First of all, solve the "physical" problem: how you're gonna decide which digits are significant. The fact is, "precision" has no physical meaning unless you know or guess the absolute error.

Now, there are 2 fundamental ways to determine each digit (and thus, their number):

  • get+interpret the meaningful parts
  • calculate mathematically

The 2nd way can't detect trailing zeros in the fractional part (which may or may not be significant depending on your answer to the "physical" problem), so I won't cover it unless requested.

For the first one, in the Decimal's interface, I see 2 basic methods to get the parts: ToString() (a few overloads) and GetBits().

  1. ToString(String, IFormatInfo) is actually a reliable way since you can define the format exactly.

  2. The semantics of GetBits() result are documented clearly in its MSDN article (so laments like "it's Greek to me" won't do ;) ).
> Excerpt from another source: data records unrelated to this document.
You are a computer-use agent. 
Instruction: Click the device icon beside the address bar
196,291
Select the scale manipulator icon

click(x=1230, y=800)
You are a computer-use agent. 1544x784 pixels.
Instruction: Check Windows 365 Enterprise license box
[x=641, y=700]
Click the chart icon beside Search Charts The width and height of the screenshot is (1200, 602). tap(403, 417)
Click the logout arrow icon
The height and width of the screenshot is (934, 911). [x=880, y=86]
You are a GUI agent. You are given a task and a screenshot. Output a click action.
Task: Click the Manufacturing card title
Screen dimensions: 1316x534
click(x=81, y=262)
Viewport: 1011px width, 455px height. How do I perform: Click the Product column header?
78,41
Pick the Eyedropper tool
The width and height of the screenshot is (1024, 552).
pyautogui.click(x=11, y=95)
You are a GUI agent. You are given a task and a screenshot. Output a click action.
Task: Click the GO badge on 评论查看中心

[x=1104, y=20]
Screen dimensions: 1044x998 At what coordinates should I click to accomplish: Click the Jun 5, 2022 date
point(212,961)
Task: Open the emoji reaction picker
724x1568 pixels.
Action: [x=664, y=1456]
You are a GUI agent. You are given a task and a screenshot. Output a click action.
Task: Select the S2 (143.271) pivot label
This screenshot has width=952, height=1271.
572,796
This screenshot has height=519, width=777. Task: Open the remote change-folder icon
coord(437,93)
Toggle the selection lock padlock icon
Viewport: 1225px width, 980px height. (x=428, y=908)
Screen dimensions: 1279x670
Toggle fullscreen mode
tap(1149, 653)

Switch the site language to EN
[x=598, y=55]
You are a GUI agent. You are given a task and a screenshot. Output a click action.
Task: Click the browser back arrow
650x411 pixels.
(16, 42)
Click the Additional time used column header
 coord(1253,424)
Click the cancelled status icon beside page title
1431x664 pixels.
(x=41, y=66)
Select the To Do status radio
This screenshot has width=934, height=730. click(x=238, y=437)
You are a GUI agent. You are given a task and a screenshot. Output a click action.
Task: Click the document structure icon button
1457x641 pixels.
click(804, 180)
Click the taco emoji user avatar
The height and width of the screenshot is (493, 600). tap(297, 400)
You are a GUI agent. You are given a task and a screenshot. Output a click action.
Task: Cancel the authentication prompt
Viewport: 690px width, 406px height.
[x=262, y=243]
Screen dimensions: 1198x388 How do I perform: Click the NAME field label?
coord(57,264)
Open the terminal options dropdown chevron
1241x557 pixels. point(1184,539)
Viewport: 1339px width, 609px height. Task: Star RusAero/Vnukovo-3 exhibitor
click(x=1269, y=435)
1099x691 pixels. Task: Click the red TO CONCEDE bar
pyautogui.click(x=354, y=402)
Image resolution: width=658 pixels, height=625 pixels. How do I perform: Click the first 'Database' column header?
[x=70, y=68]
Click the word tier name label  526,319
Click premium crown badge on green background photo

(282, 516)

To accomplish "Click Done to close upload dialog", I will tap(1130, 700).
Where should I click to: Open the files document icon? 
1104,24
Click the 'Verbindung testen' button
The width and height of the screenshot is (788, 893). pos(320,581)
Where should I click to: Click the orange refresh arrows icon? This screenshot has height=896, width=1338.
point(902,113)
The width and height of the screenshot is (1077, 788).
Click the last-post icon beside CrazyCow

Decompiling with ILSpy shows that it's actually a tuple of the object's raw data fields:

    public static int[] GetBits(decimal d)
{
    return new int[]
    {
        d.lo,
        d.mid,
        d.hi,
        d.flags
    };
}

    And their semantics are:

    • |high|mid|low| - binary digits (96 bits), interpreted as an integer (=aligned to the right)
    • flags:
      • bits 16 to 23 - "the power of 10 to divide the integer number" (=number of fractional decimal digits)
        • (thus (flags>>16)&0xFF is the raw value of this field)
      • bit 31 - sign (doesn't concern us)

    as you can see, this is very similar to IEEE 754 floats.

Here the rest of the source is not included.